Le atribuyen al conde de Mirabeau haber dicho que el peor peligro de un gobierno es gobernar demasiado. Descontado el cinismo que puede haber en esa frase, más alto que el usual viniendo de un talentoso aristócrata francés que apostó tanto a los vientos de cambio como a la monarquía en los días de la Revolución Francesa, la experiencia dice que hay mucho de verdad en ella. Gobernar demasiado en los días que corren es desperdigar esfuerzos, es gastar pólvora en gallinazos, es empujar tres, cinco, siete o 10 prioridades legislativas al mismo tiempo y es caer en el espejismo de creer que todo es posible. No solo eso: que todo es exigible por el solo hecho de estar en el programa.

Claro que se necesita sangre fría para determinar qué sí y qué no. Porque algo hay que sacrificar. Tal es precisamente el desafío de administrar el poder que dominan los grandes políticos. Un gobierno soluciona con suerte uno, dos o tres problemas serios. Con suerte también contiene, consuela, acompaña o alivia la situación de la gente o de las instituciones en dificultad en tres o cuatro frentes más. Pero no es mucho más el saldo de lo que dejan cuatro años. Las complicaciones suben quizás al doble en el caso de los gobiernos que no tienen mayoría en el Congreso. Vaya que se necesita mirada estratégica para poner la carga gubernativa en las tres o cuatro iniciativas que sí valen la pena, tengan o no viabilidad de llegar a puerto. Porque no necesariamente es un fracaso político librar batallas irrenunciables que al final pueden perderse.

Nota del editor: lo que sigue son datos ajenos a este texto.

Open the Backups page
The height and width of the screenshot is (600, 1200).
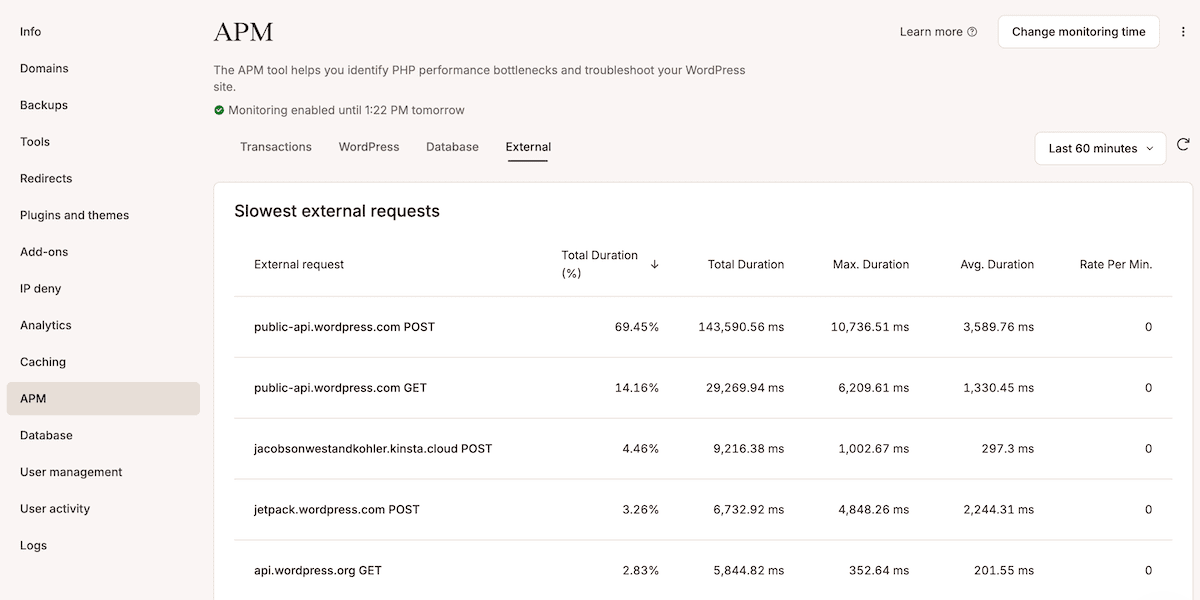pos(43,104)
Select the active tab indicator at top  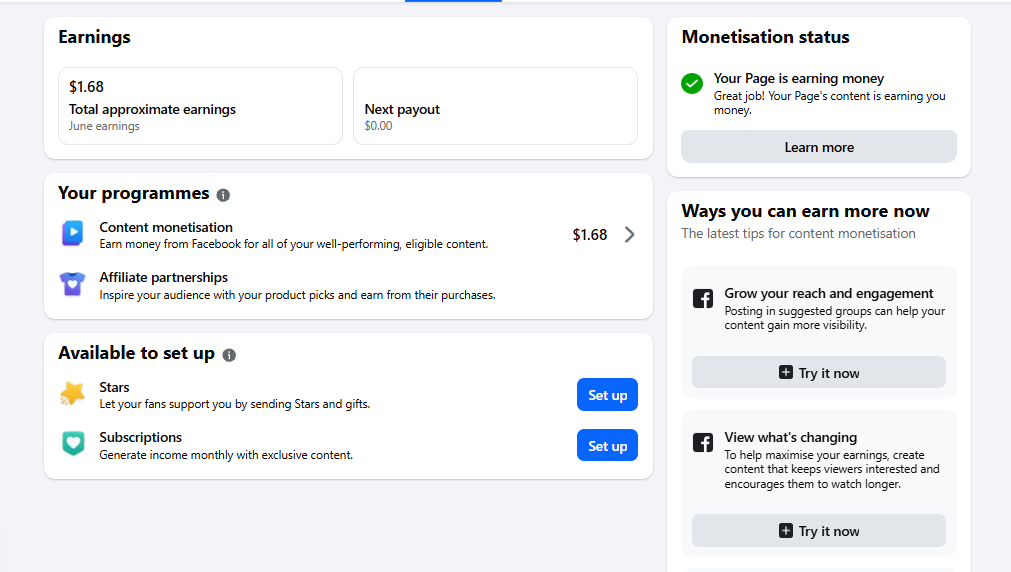coord(453,1)
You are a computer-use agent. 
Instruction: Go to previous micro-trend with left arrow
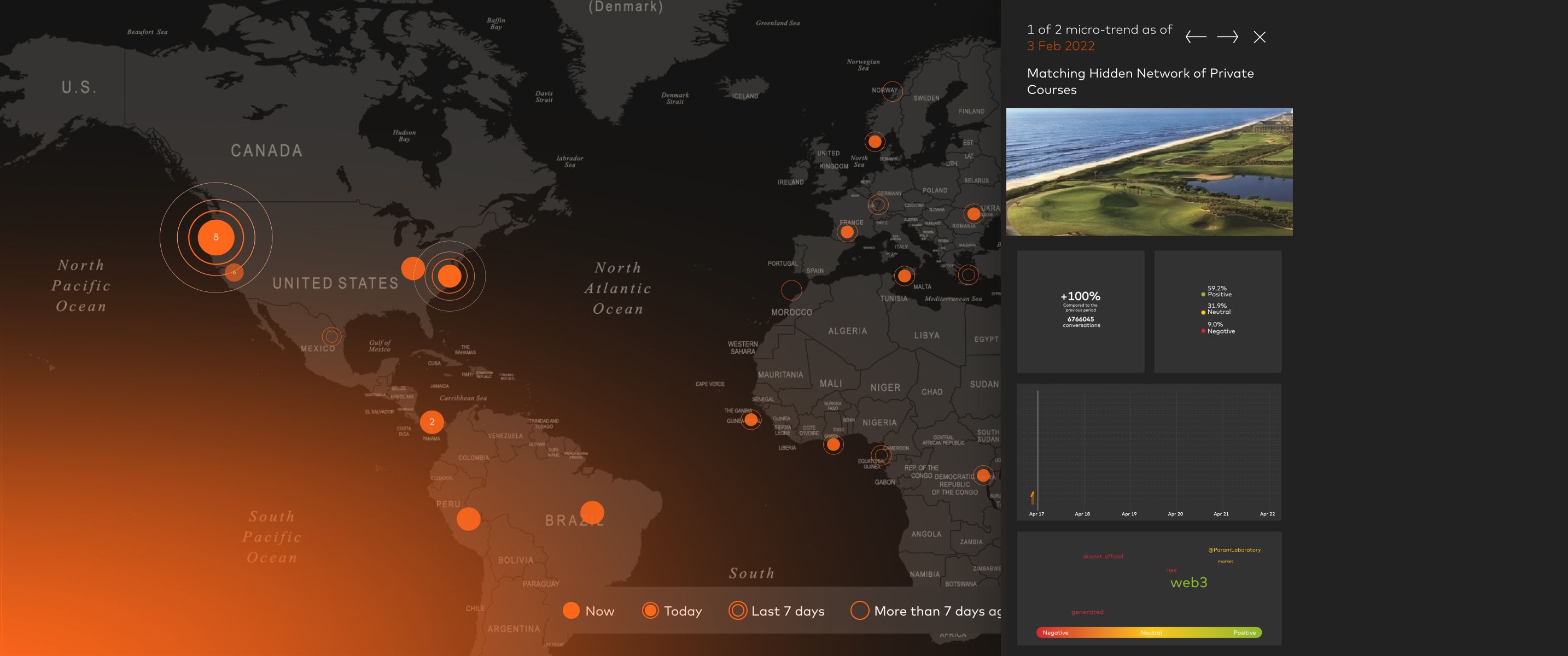tap(1196, 37)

En una semana en que el Presidente habló, al margen de sus palabras en el acto de La Moneda por el Día Mundial de la Mujer, del monto de la cotización previsional, de la situación del subsecretario Luis Castillo, del cargo de colusión que pesa sobre los supermercados, de los medidores de la electricidad, de la dramática situación de Venezuela, del silencio de Bachelet al respecto, de la inestabilidad del escenario económico internacional, de los efectos de la reforma en el volumen de la recaudación tributaria, de los consensos, pero no a cualquier costo, de los terrenos de la casa de veraneo del subsecretario Rodrigo Ubilla, del mérito como valor del sistema educacional, de un eventual plan básico de salud en el sistema de isapres y de los beneficios que tendrán las pymes con la reforma tributaria, entre otros temas, hay razones para temer que el día a día y la incontinencia presidencial se terminen comiendo no solo el relato, que por lo demás nunca ha existido y a estas alturas, en sociedades cada vez más individualistas, es más bien una quimera, sino también los ejes y las prioridades. ¿Cuáles prioridades? No las que tenga el gobierno para la semana, a lo mejor tampoco las del año legislativo, sino aquellas que son anteriores y más desafiantes, porque son las que responden a preguntas muy simples: ¿Qué vino a hacer este gobierno? ¿Cuán distinto del Chile que encontró el año pasado es el que quiere dejar de aquí a tres años, cuando termine su mandato?